# PROBLÈMES À RÉSOUDRE
A. Renvoyez sans aucune modification le passage du texte sur le péché originel qui va de « Le projet initial » à « du péché originel. ».
B. Répondez à ces questions d'après le texte sur le péché originel :
(i) Comment les exégèses interprètent-elles la Chute ?
(ii) Qui garde l'Arbre de la Connaissance ?
(iii) Selon l'Église, par quoi la faute contre Dieu lui-même peut-elle s'expier ?

Le projet initial de cette société utopique du futur a et c’est le message ambigu du film commencé par un meurtre, son péché originel. On peut trouver qu’il y a quelque chose de biblique là-dedans de par la référence voulue consciemment ou non à Abel et Cain: selon l’Ancien Testament nous serions tous descendants d’un assassin. Toujours selon la Bible, de par la chute originelle nous avons été amenés à transférer une partie de notre culpabilité à l’égard de Dieu vers une culpabilité mais sous une forme terrestre. Et bien terrestre, ce qui constitue un des nombreux aspects de la Révélation qui nous assigne une mission… 
La Chute est interprétée selon les exégèses comme conséquence du péché originel. 
Lorsque Eve fait croquer la pomme à Adam, ce n’est rien d’autre que la Pomme du Savoir qu’ils ont arraché de l’Arbre de la Connaissance laquelle est gardé par un Serpent surnommé le Tentateur, l’une des multiples facettes du Diable. Mais comme Dieu est omniscient toujours selon la Bible, il est jaloux de se voir dépossédé de cet attribut le définissant comme divin: il chassera donc Adam et Eve du Paradis avec cette phrase « vous prendrez conscience que vous êtes nus et serez comme des dieux qui verrez la différence entre le Bien et le Mal ». La naissance de la Morale est ainsi liée ou concomitante à l’origine du tabou de la nudité : Adam et Eve vivaient nus au Paradis avant d’en être chassés. Une fois arrivés sur Terre, la culpabilité du couple à l’égard de Dieu se doublera d’une autre culpabilité, une humaine cette fois. Bien terrestre et contingente… Le premier couple de l’histoire donnera naissance à deux fils dont l’un tuera l’autre. Cain sera condamné à expier son crime et demandera pardon à Dieu le restant de sa vie: retour à l’envoyeur si l’on osait formuler ainsi de façon un peu brutale cette question liée à l’origine de la culpabilité selon la religion… La Faute originelle se matérialisera sur Terre par ce qu’on peut caractériser comme une faute endémique ou consubstantielle envers l’Autre. Mais c’est une que l’on pourra expier par ses actions tandis que la première, celle contre Dieu lui-même ne peut s’expier que par les prières selon l’Église, avant tout par l’humilité devant son Créateur. 
Tout ça n’est pas très freudien orthodoxe comme interprétation et les psychanalystes risquent de me maudire après une interprétation pareille.

# INFORMATIONS
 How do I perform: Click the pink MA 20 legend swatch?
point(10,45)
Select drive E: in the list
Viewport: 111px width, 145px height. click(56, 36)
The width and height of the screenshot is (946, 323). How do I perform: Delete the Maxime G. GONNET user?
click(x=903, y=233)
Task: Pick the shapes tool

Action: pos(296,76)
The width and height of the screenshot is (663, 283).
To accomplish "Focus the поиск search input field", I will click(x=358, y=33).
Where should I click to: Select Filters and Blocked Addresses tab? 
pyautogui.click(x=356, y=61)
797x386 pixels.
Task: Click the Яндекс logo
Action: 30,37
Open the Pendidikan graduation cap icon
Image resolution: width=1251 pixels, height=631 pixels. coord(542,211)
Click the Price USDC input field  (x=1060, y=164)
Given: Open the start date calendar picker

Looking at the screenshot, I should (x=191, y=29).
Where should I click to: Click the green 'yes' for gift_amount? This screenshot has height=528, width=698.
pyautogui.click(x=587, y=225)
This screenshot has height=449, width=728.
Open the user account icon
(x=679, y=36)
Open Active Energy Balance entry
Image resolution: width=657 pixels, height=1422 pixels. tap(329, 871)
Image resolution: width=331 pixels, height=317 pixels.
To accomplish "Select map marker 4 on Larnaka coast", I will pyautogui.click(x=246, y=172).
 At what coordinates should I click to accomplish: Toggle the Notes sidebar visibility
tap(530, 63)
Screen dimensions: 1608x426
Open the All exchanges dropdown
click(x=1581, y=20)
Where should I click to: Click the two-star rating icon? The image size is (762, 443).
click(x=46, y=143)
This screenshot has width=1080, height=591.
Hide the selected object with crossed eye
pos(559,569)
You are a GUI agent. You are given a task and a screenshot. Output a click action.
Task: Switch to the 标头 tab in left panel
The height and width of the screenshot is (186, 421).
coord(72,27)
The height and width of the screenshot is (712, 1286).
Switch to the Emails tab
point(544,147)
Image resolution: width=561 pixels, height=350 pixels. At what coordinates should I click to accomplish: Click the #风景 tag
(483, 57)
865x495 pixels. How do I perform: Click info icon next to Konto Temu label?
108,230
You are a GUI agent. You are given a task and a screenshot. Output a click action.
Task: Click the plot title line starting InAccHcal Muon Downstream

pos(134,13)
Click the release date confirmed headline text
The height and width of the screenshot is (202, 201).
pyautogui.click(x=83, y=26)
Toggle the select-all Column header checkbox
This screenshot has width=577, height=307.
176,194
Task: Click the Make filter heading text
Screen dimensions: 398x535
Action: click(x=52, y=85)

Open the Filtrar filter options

# SOLUTIONS PROPOSÉES
A.
Le projet initial de cette société utopique du futur a et c’est le message ambigu du film commencé par un meurtre, son péché originel. On peut trouver qu’il y a quelque chose de biblique là-dedans de par la référence voulue consciemment ou non à Abel et Cain: selon l’Ancien Testament nous serions tous descendants d’un assassin. Toujours selon la Bible, de par la chute originelle nous avons été amenés à transférer une partie de notre culpabilité à l’égard de Dieu vers une culpabilité mais sous une forme terrestre. Et bien terrestre, ce qui constitue un des nombreux aspects de la Révélation qui nous assigne une mission… 
La Chute est interprétée selon les exégèses comme conséquence du péché originel.

B.
(i) Comme conséquence du péché originel.
(ii) Un Serpent surnommé le Tentateur.
(iii) Par les prières, avant tout par l'humilité devant son Créateur.